[[ Material supplied open ]]

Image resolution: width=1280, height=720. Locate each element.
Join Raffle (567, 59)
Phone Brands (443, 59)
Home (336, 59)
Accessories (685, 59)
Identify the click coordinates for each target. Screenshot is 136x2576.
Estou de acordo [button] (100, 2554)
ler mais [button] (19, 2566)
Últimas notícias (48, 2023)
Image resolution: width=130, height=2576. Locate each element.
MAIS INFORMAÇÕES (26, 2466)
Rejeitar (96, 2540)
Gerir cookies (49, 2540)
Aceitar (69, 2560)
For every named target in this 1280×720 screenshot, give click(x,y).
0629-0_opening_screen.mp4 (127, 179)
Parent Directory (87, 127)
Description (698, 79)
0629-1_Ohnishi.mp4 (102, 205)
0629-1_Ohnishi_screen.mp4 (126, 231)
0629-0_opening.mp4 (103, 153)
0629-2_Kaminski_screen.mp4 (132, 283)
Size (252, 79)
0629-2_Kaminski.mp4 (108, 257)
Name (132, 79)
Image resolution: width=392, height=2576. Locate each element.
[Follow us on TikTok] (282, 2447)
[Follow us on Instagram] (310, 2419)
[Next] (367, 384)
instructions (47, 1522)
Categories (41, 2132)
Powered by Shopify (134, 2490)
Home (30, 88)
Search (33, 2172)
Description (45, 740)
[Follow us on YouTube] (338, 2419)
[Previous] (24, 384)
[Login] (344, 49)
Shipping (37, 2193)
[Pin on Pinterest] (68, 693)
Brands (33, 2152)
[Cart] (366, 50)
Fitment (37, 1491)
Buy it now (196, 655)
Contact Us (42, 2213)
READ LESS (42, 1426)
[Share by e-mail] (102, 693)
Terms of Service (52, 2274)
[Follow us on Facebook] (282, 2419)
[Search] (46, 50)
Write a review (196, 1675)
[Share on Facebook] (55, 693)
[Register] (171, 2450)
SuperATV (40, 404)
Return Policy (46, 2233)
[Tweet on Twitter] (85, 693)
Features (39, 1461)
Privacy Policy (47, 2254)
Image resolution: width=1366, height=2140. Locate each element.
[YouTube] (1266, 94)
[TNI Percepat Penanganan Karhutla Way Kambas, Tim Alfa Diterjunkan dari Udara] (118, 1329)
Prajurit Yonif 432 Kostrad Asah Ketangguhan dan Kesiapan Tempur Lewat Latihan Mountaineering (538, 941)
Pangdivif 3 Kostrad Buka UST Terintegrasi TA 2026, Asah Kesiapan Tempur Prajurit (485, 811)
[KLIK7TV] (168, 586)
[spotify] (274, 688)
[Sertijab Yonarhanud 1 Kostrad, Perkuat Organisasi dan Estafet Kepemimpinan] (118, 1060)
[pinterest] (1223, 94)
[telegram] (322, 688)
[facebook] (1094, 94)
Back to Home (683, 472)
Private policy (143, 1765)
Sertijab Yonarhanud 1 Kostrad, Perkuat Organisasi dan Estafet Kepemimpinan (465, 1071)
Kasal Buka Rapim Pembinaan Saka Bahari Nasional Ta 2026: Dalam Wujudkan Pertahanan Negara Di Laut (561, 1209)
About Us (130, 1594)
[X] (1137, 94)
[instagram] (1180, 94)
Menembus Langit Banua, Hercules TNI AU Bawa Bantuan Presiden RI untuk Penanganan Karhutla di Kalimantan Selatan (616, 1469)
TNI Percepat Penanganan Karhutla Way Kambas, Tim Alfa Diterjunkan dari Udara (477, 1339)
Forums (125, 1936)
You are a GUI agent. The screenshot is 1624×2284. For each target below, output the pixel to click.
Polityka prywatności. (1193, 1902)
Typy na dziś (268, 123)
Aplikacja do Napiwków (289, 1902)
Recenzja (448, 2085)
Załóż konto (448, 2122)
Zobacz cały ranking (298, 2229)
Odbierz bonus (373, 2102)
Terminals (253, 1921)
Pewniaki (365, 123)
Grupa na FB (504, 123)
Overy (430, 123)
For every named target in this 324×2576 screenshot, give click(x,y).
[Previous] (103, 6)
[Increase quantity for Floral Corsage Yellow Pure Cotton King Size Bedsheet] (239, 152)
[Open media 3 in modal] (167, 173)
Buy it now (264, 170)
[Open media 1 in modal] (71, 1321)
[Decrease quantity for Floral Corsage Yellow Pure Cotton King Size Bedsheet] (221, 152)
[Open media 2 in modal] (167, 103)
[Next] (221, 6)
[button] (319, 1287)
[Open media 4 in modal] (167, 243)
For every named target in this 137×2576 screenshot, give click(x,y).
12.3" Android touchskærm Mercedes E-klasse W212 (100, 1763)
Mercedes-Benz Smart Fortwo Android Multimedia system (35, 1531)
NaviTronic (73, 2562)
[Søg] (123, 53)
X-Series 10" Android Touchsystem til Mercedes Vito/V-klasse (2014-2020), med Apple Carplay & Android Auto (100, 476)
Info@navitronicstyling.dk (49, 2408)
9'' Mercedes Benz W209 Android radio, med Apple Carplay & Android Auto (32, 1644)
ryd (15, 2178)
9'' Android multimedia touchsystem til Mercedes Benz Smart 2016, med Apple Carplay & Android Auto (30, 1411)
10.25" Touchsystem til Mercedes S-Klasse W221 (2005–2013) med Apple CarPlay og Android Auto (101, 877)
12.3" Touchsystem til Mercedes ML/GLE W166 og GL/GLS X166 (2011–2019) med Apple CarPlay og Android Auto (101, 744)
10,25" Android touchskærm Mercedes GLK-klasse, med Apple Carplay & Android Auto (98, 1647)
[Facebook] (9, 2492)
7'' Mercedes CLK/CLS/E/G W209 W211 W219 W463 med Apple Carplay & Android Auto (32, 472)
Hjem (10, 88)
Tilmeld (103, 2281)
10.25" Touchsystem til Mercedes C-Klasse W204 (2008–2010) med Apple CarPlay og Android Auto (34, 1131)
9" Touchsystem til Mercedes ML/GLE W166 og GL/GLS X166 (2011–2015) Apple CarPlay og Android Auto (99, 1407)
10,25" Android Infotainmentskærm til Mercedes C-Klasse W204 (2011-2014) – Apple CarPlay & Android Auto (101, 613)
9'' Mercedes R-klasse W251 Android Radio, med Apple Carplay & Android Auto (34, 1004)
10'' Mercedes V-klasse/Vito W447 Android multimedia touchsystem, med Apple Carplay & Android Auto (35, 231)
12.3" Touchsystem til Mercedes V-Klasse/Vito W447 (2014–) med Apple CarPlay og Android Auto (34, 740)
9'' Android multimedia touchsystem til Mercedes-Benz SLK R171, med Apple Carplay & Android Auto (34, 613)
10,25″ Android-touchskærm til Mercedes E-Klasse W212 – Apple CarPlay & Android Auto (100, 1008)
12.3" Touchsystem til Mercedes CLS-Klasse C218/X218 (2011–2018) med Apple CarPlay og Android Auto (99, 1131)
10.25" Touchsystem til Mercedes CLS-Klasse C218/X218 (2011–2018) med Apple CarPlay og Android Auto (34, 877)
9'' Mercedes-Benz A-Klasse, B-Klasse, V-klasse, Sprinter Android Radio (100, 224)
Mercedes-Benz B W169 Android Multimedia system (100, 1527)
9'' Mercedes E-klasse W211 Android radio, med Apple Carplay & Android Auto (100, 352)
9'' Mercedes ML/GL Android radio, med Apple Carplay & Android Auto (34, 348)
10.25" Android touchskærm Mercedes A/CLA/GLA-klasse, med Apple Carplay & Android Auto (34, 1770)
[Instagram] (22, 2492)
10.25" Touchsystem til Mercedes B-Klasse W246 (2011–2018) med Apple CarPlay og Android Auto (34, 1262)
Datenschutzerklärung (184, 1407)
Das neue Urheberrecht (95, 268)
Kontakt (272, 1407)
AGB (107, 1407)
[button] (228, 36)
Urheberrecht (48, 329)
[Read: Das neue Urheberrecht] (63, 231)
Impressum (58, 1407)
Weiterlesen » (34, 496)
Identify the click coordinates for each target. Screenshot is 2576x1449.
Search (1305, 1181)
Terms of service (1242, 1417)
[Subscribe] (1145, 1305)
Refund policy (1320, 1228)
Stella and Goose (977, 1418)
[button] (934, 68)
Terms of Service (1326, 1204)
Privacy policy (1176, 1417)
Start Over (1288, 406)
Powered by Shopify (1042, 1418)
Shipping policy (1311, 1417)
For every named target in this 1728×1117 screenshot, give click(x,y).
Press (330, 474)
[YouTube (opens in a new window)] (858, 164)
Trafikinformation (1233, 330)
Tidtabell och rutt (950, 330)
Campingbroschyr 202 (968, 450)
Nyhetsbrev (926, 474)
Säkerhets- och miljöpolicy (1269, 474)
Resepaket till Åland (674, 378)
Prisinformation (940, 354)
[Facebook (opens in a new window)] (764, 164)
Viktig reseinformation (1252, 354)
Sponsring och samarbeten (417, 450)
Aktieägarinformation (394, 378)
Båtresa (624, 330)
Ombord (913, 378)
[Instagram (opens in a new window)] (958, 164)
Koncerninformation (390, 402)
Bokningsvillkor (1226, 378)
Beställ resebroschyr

[[ Material supplied closed ]]

■ Your task: Out of the data above, give again only the lines starting at the one holding "[Open media 4 in modal] (167, 243)" and ending at the one holding "9'' Android multimedia touchsystem til Mercedes Benz", unchanged.

■ Answer for the task:
[Open media 4 in modal] (167, 243)
For every named target in this 137×2576 screenshot, give click(x,y).
12.3" Android touchskærm Mercedes E-klasse W212 (100, 1763)
Mercedes-Benz Smart Fortwo Android Multimedia system (35, 1531)
NaviTronic (73, 2562)
[Søg] (123, 53)
X-Series 10" Android Touchsystem til Mercedes Vito/V-klasse (2014-2020), med Apple Carplay & Android Auto (100, 476)
Info@navitronicstyling.dk (49, 2408)
9'' Mercedes Benz W209 Android radio, med Apple Carplay & Android Auto (32, 1644)
ryd (15, 2178)
9'' Android multimedia touchsystem til Mercedes Benz Smart 2016, med Apple Carplay & Android Auto (30, 1411)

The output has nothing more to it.